Mr. DREIER. Mr. Speaker, nearly three decades ago, one of my great heroes, Ronald Reagan, famously said:
In all of the arsenals of the world, no weapon is so powerful as the will and moral courage of free men and women.
For the last year and a half, no development on the world stage has drawn greater interest or sparked more passionate debate than the upheaval in the Arab world. What started in Tunisia in December of 2010 has spread throughout North Africa and the Middle East, leaving virtually no Arab nation untouched.
Tunisia ousted a dictator and elected a constituent assembly, which is drafting a new constitution. Libya fought a civil war, rid itself of its dictator, and held elections. In both cases, particularly in Libya, blood was shed, but it has so far not been in vain, as real hope for democracy and an improved quality of life prevails.
Other countries, such as Morocco and Jordan, have seen more modest changes, but in the same direction--toward greater openness. Elsewhere in the Arab world, this unprecedented chain of events has thus far taken a far more tragic path. The Syrian people are suffering immeasurably for their efforts to unseat a regime that has proven itself eager to take innocent lives in brutal fashion.
In countries like Bahrain, the violence has been more limited, but no less tragic. Even in those nations where regimes stifle public discourse, we know that the autocrats are watching. They are mindful of Reagan's lesson that the will of the people cannot be suppressed indefinitely.
Of all the nations where this movement has unfolded, none holds greater sway over the future of the region than Egypt. Since the stunning fall of Mubarak in February of last year, Egypt has held parliamentary and presidential elections. Both sets of elections swept the Muslim Brotherhood to office, setting up a power struggle between the Brotherhood's leadership, the secularists, and the military council. Knowing of the harsh and deeply troubling rhetoric the Brotherhood has used over the years, many Americans rightly ask the question, can we work with the newly elected leadership in Egypt?
Should we continue to provide support to this government and the Egyptian people? What exactly does the Brotherhood stand for, and how will they lead? Mr. Speaker, these are important questions. To answer them, we have to go beyond the reactionary and reductionist assumptions that are often made. I've spent a great deal of time in Egypt, meeting with staunch secularists to Salafists and everyone in between, including leaders and members of the Muslim Brotherhood. What I have found is a vast movement that is far from monolithic. It is made up of moderates and hard-liners, reformers and the old guard, and great internal differences exist.
One thing, however, that has unified them is their public statements of support for the Camp David peace accords for human rights, including women's rights, as well as religious freedom, all of which are prerequisites to meet their quest to get their economy back on track through tourism and international investment.

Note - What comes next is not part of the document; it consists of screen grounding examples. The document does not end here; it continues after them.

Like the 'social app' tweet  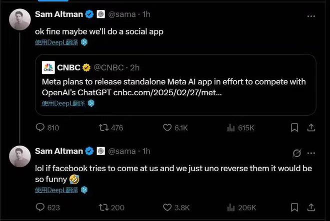pyautogui.click(x=168, y=128)
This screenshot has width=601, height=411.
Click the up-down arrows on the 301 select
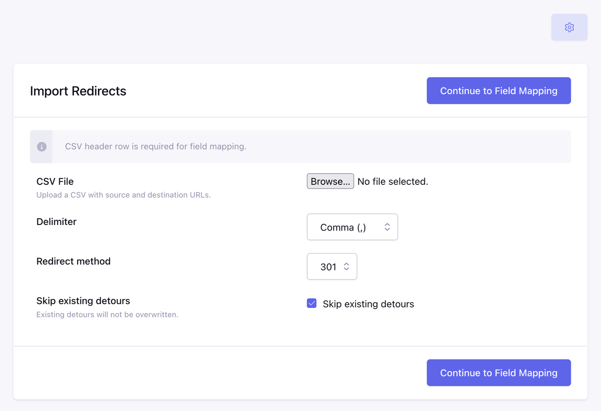347,267
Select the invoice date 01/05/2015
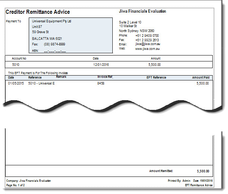Screen dimensions: 228x194 click(16, 83)
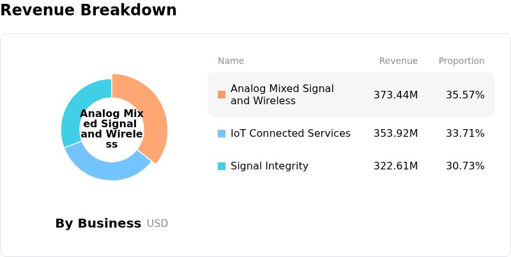Viewport: 511px width, 257px height.
Task: Click the By Business chart caption
Action: pyautogui.click(x=98, y=223)
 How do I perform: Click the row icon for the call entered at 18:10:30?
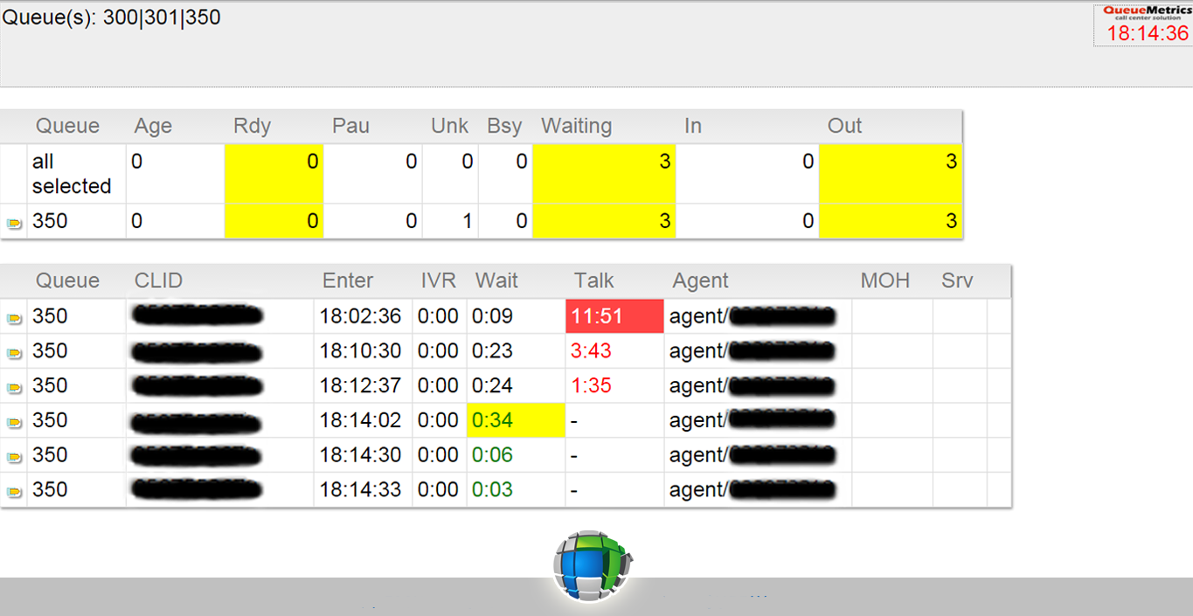point(13,353)
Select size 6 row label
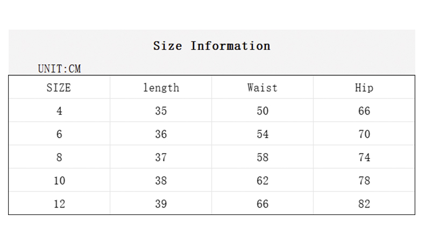The height and width of the screenshot is (229, 425). [59, 134]
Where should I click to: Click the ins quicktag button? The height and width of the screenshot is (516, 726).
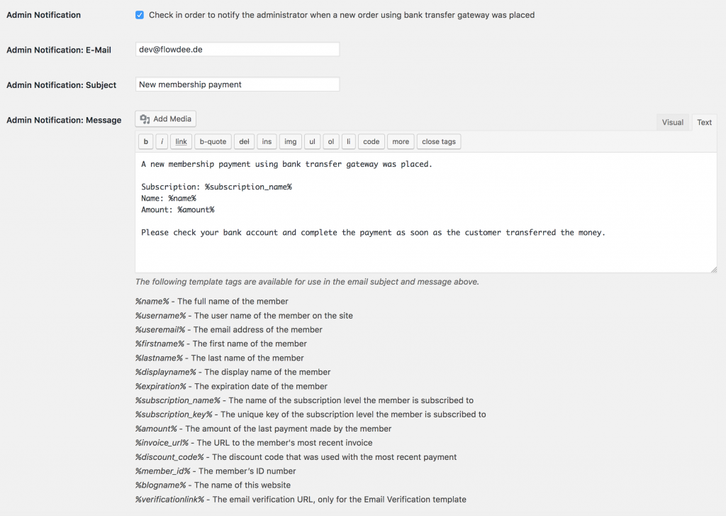[x=267, y=142]
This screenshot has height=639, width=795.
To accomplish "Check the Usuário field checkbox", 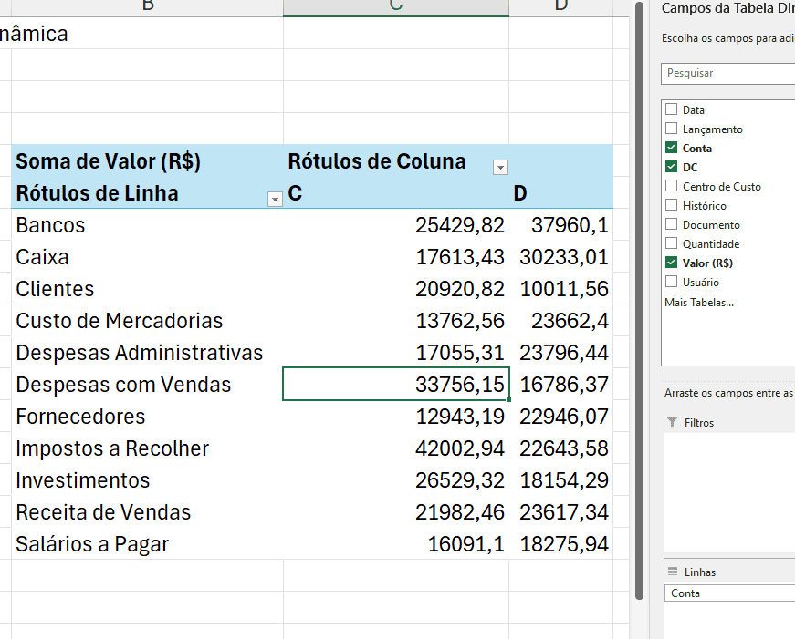I will pyautogui.click(x=672, y=282).
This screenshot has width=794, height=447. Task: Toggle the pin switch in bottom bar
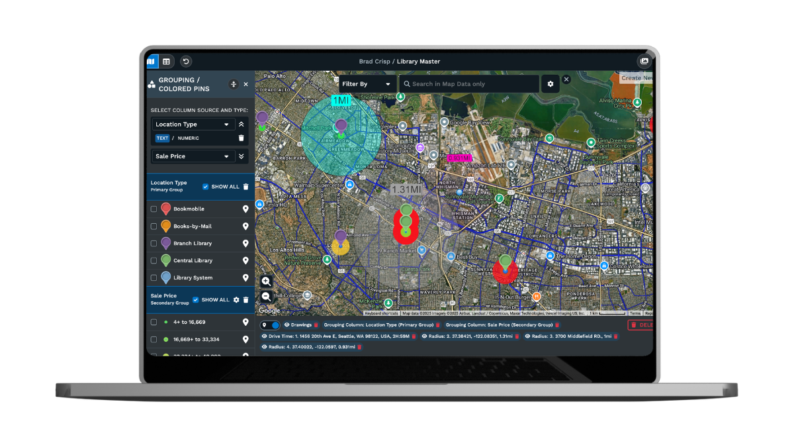tap(271, 325)
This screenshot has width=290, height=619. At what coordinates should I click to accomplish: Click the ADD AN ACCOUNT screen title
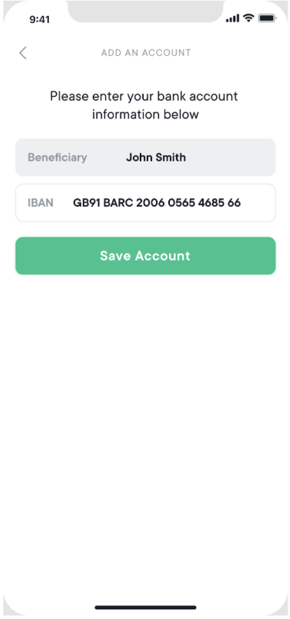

I've joined with a Democratic colleague in introducing a resolution calling for a free trade agreement with Egypt to help achieve just that.

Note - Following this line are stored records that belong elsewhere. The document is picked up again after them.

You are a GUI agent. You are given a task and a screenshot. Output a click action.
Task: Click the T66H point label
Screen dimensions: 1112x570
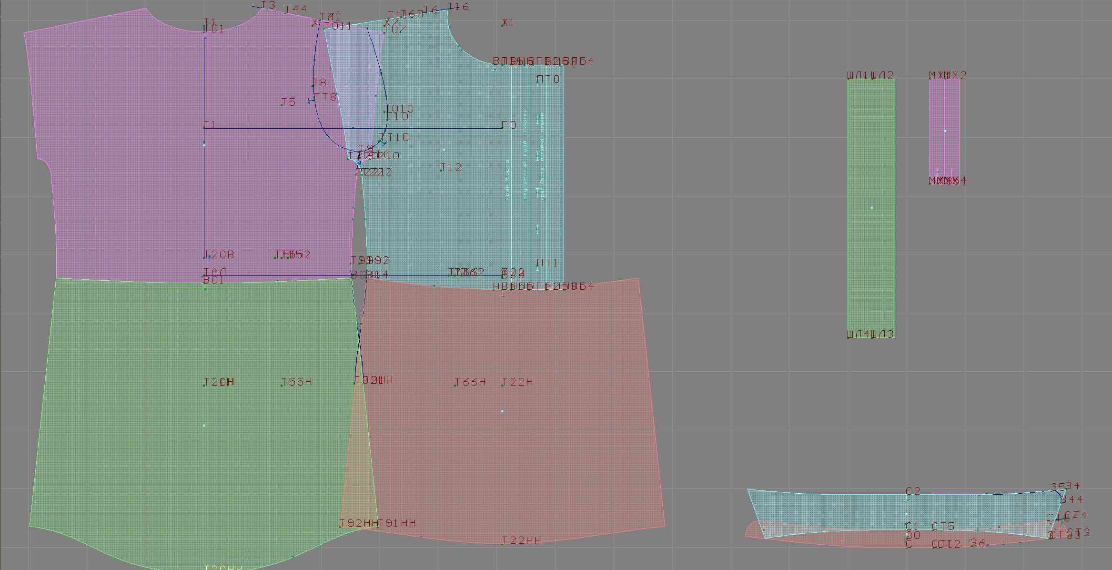click(x=470, y=382)
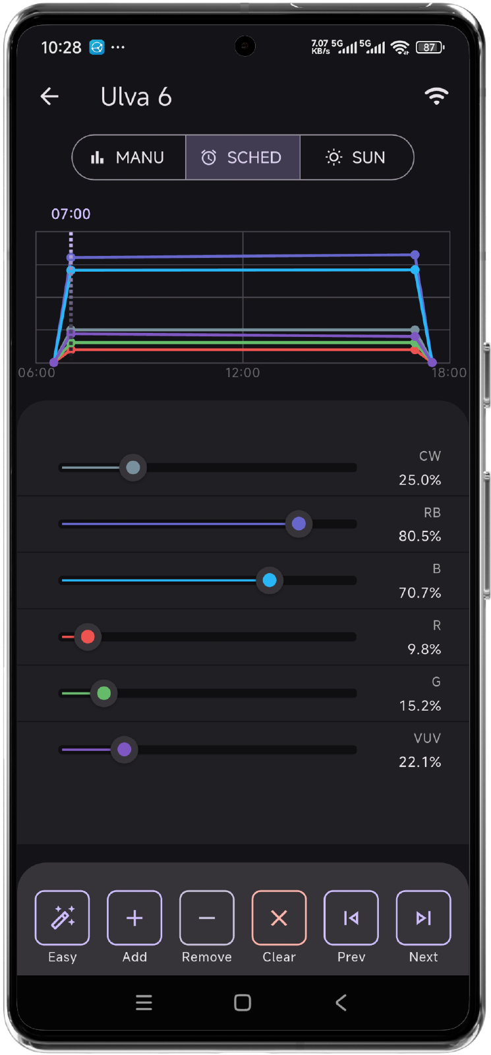Open the Easy magic wand setup

pos(62,918)
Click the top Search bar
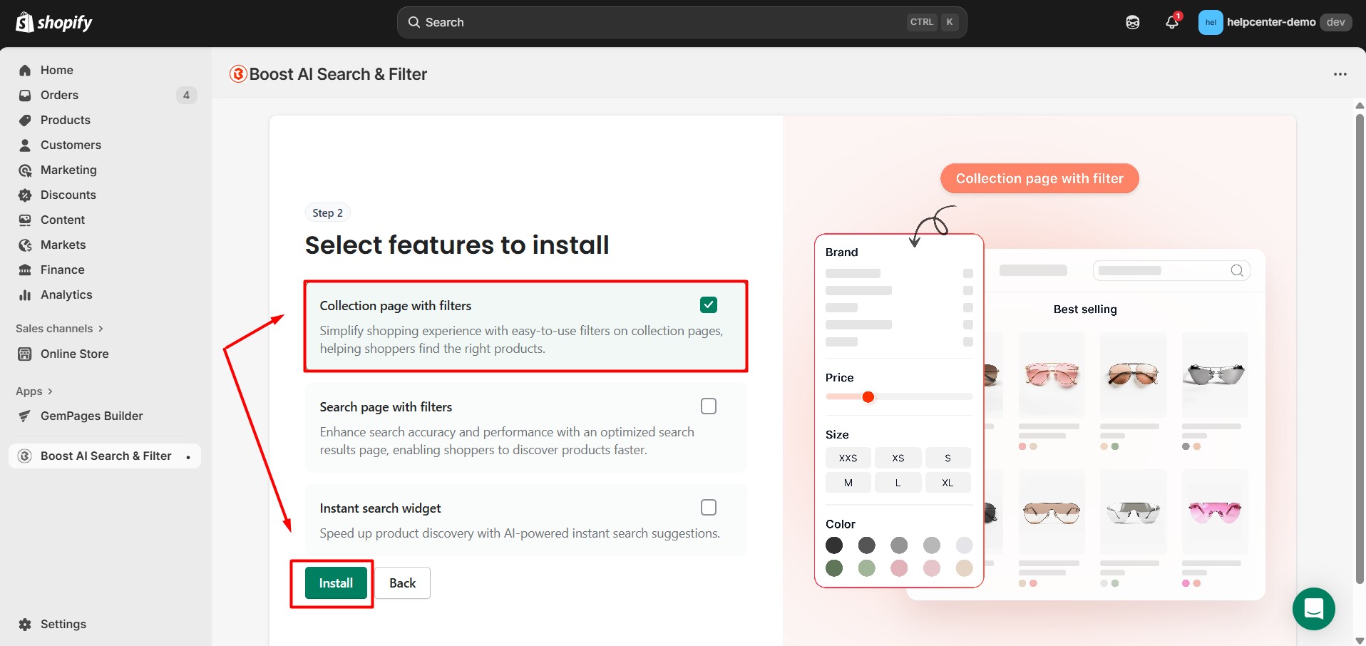This screenshot has height=646, width=1366. point(681,22)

Ultimately, we will judge them not by their words, as Secretary Clinton has just said in a piece, but by their actions. But the mere fact that these public statements have been made says a great deal about the stark difference between the nature of an underground movement, which the Muslim Brotherhood was, and an elected government. Now that the Brotherhood has at least taken some of the responsibility of righting the economy and providing opportunity for 85 million Egyptians, it will face enormous pressure to pursue a reform agenda, engage appropriately with the West and eschew regional conflict.
In the meantime, Mr. Speaker, we as Americans have a responsibility to live up to our own ideals. How can we preach democracy, yet shun the free and fair choices of Egyptians? Of course, we cannot be naive. We have to recognize that democracy is about more than just elections, but also about protecting minority rights and building institutions that outlast the individuals who occupy them.
But we also have to recognize that supporting only democracies around the world that produce our own preferred results is the height of hypocrisy. On a more practical level, compromising our own values would only strengthen the hands of anti-Western fundamentalists. Refusing to engage with the Muslim Brotherhood would simply achieve a self-fulfilling prophecy by giving rise to extremists over reformists and moderates.
No country following decades of authoritarian rule can make a full transition to a thriving, stable, peaceful and prosperous democracy quickly and painlessly. Even with the most optimistic of outlooks, the Egyptian people will struggle for years to come to throw off the shackles of the past and create the kind of future for which we all strive. We have been working at this for 236 years, Mr. Speaker, and we still haven't gotten it exactly right.
We have a responsibility, as longtime Egyptian allies and as champions of democracy around the globe, to stand with them in this process, encouraging continued reform and providing our support for the development of real democracy in the Arab world's most populous nation.